I am grieving the end of a relationship that means a great deal to me and it hurts so fucking bad. Even if it makes logical sense in my head, my heart is totally broken. It’s weird. The mornings seem to be the hardest. But interestingly enough I was going through some writing samples and found a piece from 2011. It was about an “ex” and after reading a few sentences it made me throw up. Like for real throw up. So despite what I am going through now, I have come a long way and I am grateful for that. I appreciate this pain because it is real. A piece of my heart is not just missing, it has died. And I am grieving that death. To have loved someone so much that a part of you feels dead when they are gone is oddly a gift. Even if it hurts so much it just compounds everything else; makes you hate your hair, makes you want to shop, makes you think everything sucks. It’s so stupid. But it’s love. And that’s life. And that’s just wonderful.
“So I placed my heart under lock and key. To take some time, and take care of me. But I turn around and you’re standing here.”
People will try to tell you what they think is best for you or try to deter you from following your heart.
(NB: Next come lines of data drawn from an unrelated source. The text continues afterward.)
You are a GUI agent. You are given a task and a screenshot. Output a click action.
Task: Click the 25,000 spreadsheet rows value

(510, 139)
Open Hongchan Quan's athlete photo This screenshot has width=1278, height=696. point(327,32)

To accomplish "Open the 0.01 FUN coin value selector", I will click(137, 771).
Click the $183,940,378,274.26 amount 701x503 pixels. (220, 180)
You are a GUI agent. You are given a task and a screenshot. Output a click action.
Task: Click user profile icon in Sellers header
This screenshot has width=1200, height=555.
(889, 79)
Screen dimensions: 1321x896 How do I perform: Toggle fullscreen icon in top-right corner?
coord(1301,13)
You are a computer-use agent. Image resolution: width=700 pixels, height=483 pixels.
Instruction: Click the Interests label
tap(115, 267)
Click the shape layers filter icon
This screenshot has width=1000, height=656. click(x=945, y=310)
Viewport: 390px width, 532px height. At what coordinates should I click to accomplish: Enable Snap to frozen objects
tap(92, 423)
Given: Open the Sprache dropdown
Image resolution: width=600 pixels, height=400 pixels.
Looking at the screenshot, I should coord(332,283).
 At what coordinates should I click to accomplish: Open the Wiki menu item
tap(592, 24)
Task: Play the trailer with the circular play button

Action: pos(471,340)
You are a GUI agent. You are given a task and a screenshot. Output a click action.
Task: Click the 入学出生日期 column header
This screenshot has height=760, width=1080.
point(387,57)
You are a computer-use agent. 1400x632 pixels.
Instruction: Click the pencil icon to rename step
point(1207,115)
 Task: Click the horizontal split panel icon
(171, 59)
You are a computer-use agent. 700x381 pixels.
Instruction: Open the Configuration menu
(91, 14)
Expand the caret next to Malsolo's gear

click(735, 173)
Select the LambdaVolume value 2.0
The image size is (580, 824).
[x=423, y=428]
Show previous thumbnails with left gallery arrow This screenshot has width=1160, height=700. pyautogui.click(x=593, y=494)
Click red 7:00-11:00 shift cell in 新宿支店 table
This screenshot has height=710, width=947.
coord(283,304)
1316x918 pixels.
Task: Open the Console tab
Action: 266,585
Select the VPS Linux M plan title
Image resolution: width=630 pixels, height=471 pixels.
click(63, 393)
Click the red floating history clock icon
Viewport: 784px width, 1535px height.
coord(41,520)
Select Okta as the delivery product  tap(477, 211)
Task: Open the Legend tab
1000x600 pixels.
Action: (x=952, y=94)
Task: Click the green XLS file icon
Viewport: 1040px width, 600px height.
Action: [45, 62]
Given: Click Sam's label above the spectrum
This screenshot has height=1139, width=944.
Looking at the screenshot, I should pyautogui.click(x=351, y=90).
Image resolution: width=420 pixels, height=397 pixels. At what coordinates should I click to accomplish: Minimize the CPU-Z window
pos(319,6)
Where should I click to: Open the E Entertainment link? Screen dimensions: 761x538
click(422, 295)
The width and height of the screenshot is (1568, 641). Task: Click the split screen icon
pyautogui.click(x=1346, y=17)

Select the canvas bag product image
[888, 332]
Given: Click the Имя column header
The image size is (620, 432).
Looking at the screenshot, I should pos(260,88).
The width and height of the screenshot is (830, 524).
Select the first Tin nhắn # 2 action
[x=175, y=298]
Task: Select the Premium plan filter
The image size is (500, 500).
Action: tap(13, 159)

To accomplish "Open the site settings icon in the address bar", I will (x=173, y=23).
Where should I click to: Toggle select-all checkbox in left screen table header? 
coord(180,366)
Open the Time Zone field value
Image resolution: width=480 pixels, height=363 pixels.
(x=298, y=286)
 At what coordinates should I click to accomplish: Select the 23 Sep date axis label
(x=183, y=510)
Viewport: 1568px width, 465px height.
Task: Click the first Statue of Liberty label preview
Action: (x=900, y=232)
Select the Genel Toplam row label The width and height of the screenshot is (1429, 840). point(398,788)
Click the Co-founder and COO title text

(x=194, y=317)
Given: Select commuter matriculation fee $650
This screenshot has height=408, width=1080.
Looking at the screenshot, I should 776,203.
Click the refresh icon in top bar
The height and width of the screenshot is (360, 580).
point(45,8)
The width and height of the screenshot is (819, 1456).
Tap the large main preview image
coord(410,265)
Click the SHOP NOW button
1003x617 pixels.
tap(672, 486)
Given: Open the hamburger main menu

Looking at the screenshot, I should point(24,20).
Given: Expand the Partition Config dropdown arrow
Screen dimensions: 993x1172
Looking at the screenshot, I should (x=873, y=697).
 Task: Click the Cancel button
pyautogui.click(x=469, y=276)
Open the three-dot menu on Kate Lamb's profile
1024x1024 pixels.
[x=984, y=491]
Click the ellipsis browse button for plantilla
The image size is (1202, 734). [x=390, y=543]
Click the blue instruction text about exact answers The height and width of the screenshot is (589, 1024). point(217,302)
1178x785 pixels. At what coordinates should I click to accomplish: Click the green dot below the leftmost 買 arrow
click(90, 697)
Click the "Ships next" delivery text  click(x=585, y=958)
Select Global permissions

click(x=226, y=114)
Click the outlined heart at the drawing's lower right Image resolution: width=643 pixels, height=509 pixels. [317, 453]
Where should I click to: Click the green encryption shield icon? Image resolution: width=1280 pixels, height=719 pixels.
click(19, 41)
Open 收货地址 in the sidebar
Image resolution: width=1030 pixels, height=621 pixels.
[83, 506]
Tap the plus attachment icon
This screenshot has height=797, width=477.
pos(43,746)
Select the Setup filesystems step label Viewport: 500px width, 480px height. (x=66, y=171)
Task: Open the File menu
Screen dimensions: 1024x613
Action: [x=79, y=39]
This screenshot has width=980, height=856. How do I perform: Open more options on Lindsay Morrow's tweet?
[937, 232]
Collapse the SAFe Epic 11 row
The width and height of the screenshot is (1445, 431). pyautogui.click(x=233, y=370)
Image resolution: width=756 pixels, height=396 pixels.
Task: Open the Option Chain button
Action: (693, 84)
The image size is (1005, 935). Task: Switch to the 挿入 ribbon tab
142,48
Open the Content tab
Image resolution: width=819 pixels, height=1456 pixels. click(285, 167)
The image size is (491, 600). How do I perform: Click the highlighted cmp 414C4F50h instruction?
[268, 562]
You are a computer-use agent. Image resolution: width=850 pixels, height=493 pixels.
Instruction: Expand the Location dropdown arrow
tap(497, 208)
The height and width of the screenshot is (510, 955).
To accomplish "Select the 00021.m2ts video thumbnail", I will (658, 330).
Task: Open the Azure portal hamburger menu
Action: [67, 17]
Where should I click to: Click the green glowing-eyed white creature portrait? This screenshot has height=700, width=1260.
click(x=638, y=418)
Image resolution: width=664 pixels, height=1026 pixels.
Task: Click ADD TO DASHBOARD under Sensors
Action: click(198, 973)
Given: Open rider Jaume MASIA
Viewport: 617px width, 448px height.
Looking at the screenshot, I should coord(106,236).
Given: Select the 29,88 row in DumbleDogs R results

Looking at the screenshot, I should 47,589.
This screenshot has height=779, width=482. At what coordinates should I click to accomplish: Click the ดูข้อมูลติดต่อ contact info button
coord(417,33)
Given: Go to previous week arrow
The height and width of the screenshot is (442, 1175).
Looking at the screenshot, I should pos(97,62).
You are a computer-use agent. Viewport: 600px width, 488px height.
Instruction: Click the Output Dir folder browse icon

But you have to listen to yourself first. Trust your instinct. Trust yourself. Just trust.
Facebook is interesting. It truly reconnects you to your past and makes you reflect; a platform to remind you of many things including your first heartbreak. The one that was gut-wrenching and devastating and completely changed who you were as a person. The one that made you think you would be alone forever because you didn’t believe in love anymore. And somehow 10 years go by and you look back and realize the person you were once closest to is someone you don’t even know anymore and probably wouldn’t even recognize on the street and you consider yourself ridiculously lucky that the life you are seeing while snooping around on that Facebook page isn’t the life you are leading today. It makes you feel good about the desperation you showed when you tried to force it to work yet they didn’t want you anymore and it makes you appreciate the fact that it took a really long time to recover from the rejection of it all. Never in a million years did I think I would be happy for the fucker or tremendously grateful for the pain he caused or the wisdom I gained from the experience. In other words, life really does go on. You do get over it and love, incredibly, mind-blowing, can’t be without each other, I love you forever, soulmate love, does come around again. Which makes you appreciate the shit even more.
Having the opportunity to come down to the beach and sit in the same place I sat with him and just write brings me a great deal of peace. Of course I can’t help but to think of him while I am here. I believe subconsciously I come here simply because it is a place that makes me feel the closest to him when missing him the most.
And there’s something so cleansing about the beach. It’s a good place to be. It makes people happy. It soothes the soul and calms the mind. But I need let go of him and I need to release myself. Set myself free. I need to just get up off of this sand, dust myself off and walk away. Walk toward a new direction.